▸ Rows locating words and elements
## start

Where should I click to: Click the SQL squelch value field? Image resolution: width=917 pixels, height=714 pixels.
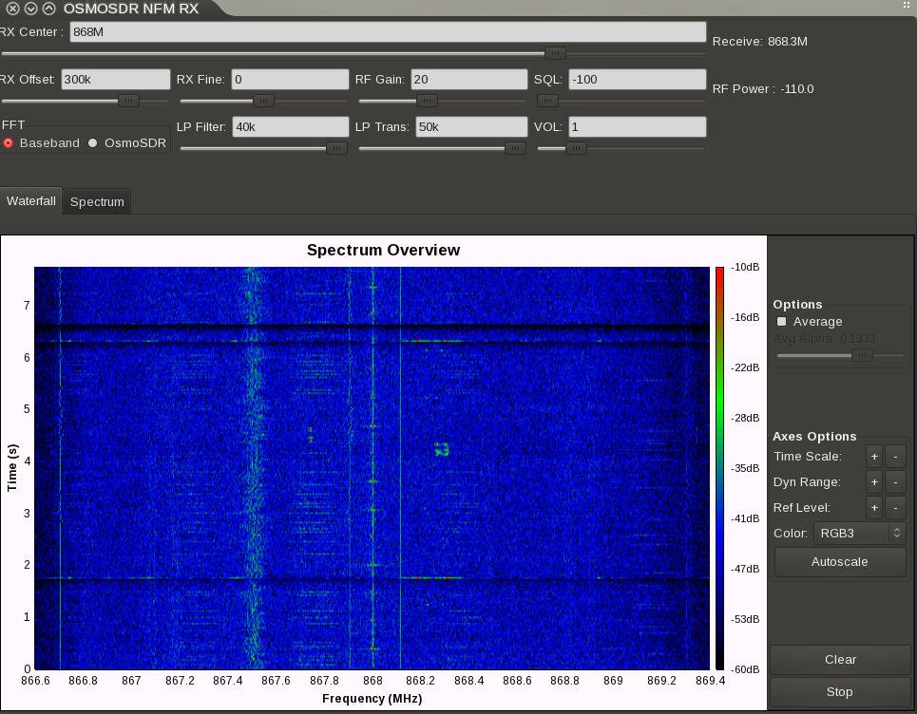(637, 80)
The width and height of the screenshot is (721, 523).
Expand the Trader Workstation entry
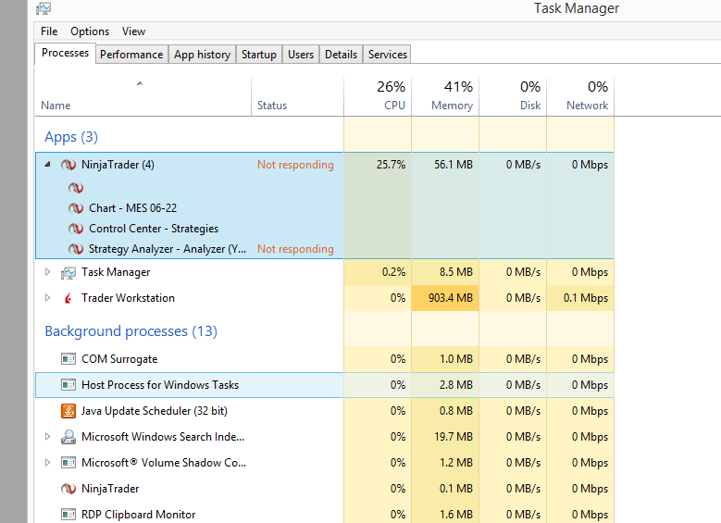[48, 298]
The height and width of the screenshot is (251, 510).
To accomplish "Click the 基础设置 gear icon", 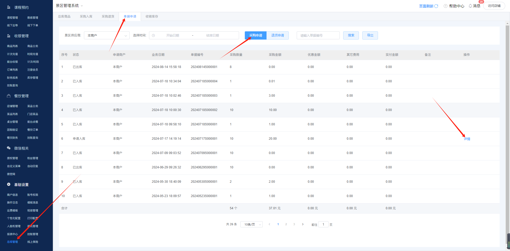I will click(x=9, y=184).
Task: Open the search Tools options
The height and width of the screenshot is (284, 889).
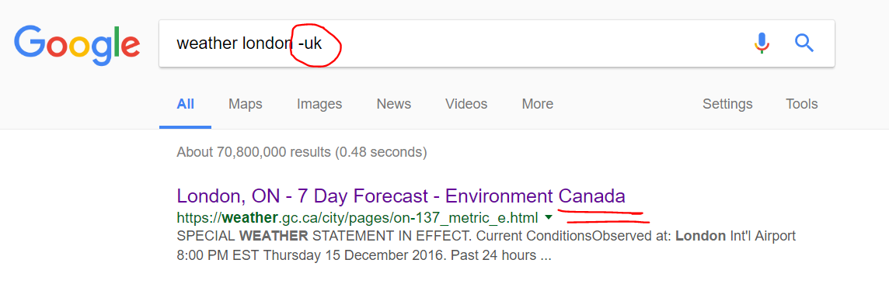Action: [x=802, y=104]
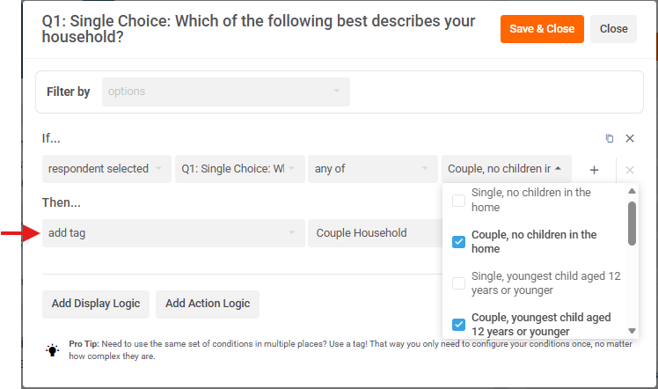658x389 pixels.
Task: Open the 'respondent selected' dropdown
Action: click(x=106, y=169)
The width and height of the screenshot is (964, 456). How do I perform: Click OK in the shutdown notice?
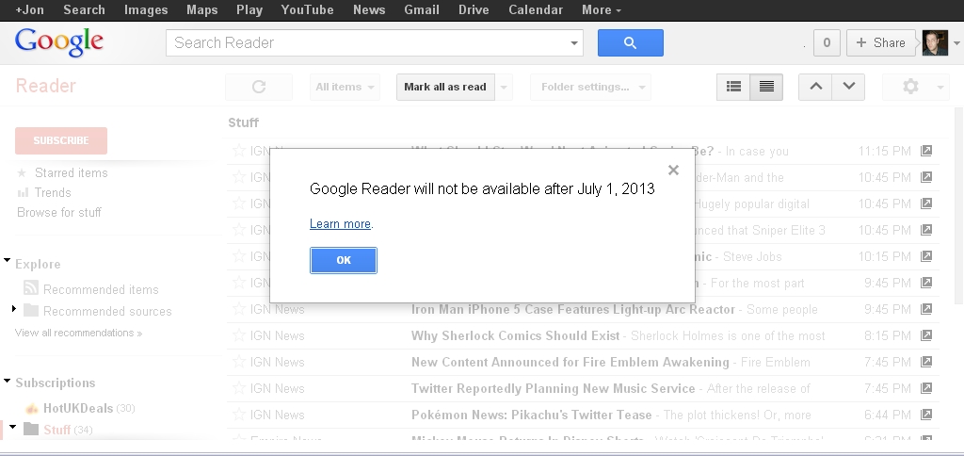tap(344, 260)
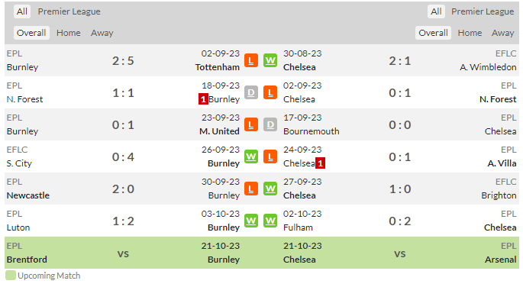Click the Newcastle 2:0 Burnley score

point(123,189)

## end
## start

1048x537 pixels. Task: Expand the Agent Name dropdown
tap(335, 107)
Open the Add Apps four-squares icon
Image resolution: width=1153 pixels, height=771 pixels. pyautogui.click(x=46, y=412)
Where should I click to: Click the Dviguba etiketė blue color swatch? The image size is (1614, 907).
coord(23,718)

## end

▸ Exercise task
Write out the rows from the line containing "Task: Open the search Tools options" through the line containing "point(123,189)", keeping both of those lines. Leave the pictures out of your answer.

▸ Correct answer
Task: Open the search Tools options
The height and width of the screenshot is (284, 889).
Action: [x=802, y=104]
658x389 pixels.
Task: Open the 'respondent selected' dropdown
Action: click(x=106, y=169)
The width and height of the screenshot is (964, 456). How do I perform: Click OK in the shutdown notice?
tap(344, 260)
Click the Newcastle 2:0 Burnley score

point(123,189)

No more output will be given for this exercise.